==== Input ====

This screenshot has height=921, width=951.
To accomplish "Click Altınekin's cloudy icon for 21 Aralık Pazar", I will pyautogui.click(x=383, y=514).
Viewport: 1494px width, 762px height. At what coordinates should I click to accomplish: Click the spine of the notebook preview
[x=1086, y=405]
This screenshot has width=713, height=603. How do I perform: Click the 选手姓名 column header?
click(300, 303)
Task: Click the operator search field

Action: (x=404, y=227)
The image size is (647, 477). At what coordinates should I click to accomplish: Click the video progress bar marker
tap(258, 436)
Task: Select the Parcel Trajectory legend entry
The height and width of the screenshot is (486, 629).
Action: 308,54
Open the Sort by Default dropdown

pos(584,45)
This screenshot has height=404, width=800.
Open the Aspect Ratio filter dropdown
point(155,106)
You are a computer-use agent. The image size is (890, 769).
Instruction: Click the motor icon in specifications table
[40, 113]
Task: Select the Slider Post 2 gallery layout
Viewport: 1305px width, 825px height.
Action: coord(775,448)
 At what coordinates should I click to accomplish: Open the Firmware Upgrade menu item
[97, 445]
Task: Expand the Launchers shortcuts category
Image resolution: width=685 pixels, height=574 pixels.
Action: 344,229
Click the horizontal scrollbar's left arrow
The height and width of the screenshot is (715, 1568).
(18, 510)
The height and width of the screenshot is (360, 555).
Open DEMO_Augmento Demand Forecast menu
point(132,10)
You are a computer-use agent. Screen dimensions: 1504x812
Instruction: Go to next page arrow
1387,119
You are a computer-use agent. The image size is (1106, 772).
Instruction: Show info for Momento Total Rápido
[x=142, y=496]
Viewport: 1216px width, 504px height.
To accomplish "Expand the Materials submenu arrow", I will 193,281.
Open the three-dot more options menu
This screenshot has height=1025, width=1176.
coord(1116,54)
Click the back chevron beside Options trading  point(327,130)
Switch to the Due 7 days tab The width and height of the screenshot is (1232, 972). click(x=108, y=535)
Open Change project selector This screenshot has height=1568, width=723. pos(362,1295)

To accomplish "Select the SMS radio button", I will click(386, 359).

====

> Task statement: Lines above with "agent" in them are the ones to copy.

> Response:
You are a computer-use agent. The image size is (890, 769).
You are a computer-use agent. Screen dimensions: 1504x812
You are a computer-use agent. The image size is (1106, 772).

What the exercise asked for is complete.